Clown killi

Aquarium fish: Clown killi (Epiplatys annulatus)
Size: 4 cm
Origin: Africa
Water temperature: 24-26 ° C
Aquarium volume: 30 l

Clown killi (Epiplatys annulatus) – a small aquarium fish from the family of Slupiens.


The species is native to Africa. It lives in slow-flowing forest streams, coastal swamps, and floodplains in Guinea, Liberia and Sierra Leone.

Characteristics and disposition

The dwarf pygmy dog ​​is only 4 cm long. A very calm and shy species.

Coloration of yellow-beige with four transverse black stripes. Characteristically elongated, orange in color, tail fin resembling a flame. In nature, there are several color varieties (e.g. yellow, red, blue), therefore the color of the fins may vary. Males are slightly larger, more colorful and have longer fins than females.

They are not shoal fish, however they look better in a larger group and exhibit more interesting behavior. They inhabit the upper zones of the aquarium.

Nutrition and feeding

Pygmy fish are predatory fish, they eagerly eat live or frozen food, the diet can be supplemented with dry food.


They look best in an aquarium with a dark substrate (peat will be ideal), locally densely overgrown, with numerous hiding places. Floating vegetation recommended, among which they most like to stay.

They are good jumpers, so a cover is essential. They color best in relatively bright lighting. They can be kept in a social aquarium, but with a carefully selected cast. They are easily intimidated by larger and stronger fish. Suitable companions include razors ( galaxy , espei , wedge ), cichlids ( ramireza , Bolivian ), kiryski ( panda , motley ) and other gentle pike.

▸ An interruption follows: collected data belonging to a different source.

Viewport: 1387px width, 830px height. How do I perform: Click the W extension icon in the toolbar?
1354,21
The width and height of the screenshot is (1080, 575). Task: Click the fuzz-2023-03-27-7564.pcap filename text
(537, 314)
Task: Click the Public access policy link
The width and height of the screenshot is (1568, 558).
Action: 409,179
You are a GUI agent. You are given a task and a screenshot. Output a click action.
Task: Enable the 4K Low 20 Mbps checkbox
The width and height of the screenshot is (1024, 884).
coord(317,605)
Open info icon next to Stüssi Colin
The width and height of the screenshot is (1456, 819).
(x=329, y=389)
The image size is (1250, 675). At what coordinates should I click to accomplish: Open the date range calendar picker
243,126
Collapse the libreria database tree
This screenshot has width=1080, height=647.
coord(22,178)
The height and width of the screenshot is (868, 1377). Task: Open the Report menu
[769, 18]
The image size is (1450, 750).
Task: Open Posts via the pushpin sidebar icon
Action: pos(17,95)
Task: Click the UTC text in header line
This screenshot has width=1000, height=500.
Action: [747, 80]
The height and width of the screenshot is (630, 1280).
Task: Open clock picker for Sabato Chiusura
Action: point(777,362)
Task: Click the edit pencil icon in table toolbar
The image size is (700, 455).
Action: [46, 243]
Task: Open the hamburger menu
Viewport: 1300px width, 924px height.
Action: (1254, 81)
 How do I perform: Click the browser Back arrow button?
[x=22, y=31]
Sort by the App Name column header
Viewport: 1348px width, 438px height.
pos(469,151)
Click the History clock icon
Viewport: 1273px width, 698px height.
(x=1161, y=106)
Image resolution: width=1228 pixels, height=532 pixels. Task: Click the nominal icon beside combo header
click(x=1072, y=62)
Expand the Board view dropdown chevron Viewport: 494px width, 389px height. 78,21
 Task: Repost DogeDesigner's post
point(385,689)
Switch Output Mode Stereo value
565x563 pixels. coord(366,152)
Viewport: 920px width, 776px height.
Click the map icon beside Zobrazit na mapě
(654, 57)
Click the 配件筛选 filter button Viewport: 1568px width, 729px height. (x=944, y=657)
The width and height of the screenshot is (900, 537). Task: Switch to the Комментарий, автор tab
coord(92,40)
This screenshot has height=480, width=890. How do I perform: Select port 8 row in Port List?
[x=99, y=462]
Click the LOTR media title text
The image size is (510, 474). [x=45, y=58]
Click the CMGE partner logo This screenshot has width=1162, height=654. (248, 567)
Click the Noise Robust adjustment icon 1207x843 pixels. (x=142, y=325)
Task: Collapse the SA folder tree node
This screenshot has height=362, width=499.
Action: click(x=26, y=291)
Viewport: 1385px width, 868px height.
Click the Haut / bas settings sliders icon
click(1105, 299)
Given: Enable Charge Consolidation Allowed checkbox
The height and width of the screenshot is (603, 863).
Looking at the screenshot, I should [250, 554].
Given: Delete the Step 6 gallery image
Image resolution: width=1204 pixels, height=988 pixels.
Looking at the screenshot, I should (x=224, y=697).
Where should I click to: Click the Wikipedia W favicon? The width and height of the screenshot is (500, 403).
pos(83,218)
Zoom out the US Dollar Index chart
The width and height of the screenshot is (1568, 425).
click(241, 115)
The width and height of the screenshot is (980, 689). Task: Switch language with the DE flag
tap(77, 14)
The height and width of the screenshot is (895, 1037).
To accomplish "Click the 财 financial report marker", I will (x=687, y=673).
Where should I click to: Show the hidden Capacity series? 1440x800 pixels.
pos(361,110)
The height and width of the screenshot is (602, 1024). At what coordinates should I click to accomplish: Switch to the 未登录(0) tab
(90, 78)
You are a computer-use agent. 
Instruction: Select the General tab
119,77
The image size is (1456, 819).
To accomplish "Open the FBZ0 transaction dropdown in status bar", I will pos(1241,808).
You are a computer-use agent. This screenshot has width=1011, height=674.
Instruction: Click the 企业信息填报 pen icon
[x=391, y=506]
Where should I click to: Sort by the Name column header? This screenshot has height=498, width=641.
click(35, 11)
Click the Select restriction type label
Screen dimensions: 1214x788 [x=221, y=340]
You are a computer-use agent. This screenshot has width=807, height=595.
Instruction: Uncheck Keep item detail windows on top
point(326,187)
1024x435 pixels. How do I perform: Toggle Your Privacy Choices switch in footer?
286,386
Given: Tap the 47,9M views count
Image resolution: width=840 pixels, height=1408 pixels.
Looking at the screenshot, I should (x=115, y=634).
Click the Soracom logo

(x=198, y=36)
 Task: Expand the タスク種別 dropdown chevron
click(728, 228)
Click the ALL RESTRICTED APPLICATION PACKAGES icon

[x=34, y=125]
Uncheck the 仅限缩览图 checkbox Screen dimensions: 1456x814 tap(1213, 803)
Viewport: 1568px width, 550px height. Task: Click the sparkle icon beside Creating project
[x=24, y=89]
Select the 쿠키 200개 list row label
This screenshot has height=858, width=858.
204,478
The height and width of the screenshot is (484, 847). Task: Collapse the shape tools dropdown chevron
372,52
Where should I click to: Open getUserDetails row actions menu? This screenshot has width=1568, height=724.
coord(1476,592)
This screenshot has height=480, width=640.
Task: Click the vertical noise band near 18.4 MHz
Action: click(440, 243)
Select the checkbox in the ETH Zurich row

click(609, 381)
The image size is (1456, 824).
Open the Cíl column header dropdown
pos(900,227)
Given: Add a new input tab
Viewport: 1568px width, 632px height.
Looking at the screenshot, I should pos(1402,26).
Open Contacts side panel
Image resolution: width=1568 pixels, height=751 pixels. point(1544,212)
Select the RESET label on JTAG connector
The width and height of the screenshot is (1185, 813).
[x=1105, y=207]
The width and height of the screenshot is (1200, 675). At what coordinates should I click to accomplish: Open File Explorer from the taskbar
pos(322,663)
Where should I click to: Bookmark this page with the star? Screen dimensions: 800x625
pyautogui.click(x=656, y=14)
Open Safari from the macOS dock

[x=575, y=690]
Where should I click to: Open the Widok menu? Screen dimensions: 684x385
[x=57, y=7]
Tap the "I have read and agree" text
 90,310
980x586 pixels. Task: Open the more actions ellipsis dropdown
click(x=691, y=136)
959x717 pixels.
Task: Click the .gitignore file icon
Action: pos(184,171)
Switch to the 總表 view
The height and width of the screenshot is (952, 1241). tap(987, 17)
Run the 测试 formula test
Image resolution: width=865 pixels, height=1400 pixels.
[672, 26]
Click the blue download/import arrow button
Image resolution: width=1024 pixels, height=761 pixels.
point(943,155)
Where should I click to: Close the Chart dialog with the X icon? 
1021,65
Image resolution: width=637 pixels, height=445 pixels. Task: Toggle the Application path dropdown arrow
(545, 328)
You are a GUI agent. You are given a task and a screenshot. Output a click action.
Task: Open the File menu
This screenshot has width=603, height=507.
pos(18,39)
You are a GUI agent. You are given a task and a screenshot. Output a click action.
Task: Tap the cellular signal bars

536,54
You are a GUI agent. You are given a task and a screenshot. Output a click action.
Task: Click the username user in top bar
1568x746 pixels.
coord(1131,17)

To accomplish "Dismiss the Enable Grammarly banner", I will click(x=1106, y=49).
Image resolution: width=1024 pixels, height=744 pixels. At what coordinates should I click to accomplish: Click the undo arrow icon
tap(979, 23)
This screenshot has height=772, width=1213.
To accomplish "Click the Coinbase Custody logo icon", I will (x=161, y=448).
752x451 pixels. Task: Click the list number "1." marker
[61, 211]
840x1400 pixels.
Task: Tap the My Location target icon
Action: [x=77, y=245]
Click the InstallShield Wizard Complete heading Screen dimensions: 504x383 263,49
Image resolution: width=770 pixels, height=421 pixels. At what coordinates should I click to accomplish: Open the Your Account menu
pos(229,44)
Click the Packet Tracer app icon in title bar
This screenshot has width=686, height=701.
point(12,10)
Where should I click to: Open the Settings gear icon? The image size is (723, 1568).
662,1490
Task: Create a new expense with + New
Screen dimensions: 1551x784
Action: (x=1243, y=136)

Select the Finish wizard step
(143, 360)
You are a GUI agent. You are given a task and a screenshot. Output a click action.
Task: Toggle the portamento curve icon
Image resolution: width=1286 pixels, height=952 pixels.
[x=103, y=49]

Breeding of dwarf squats is quite difficult. The water in the breeding aquarium should be soft and slightly acidic, approx. 5.5 ph, with a temperature of approx. 25-26 ° C. It is advisable to filter the water through a peat filter.

The tank is best shaded with lots of plants, also floating. Fish should be provided with small-leaved plants such as java moss or an artificial ‘mop’ on which to spawn. A substrate is not required and a small sponge filter will suffice for filtration. For several days, we feed the fish abundantly with live food, choose one male and two females and place them in a previously prepared spawning tank in the evening. Spawning usually takes place in the morning of the next day.

The fish spawn every 24 hours for approx. 2 weeks. However, it is recommended to keep them for a maximum of a week due to the fact that fish do not spawn, especially females. The observed roe grains are gradually and delicately caught in a separate, shallow (3-5 cm water) tank. Every day we check the condition of the roe and pick out each moldy grain with e.g.

a pipette. Adding 1-3 drops of malachite green can prevent mold. Hatching takes 10-14 days depending on the water temperature. The fry are relatively small and grow slowly. In the first days, we feed the young with micro foods, then (after 3-4 days) with micro nematodes and Artemia.

The water level should be low at first and gradually increased as the fry grow. In a densely overgrown, well-kept tank, this reproduction can take place without our intervention, but we will not obtain fry in such numbers as when reproducing in a separate aquarium. Adult fish rarely eat their offspring.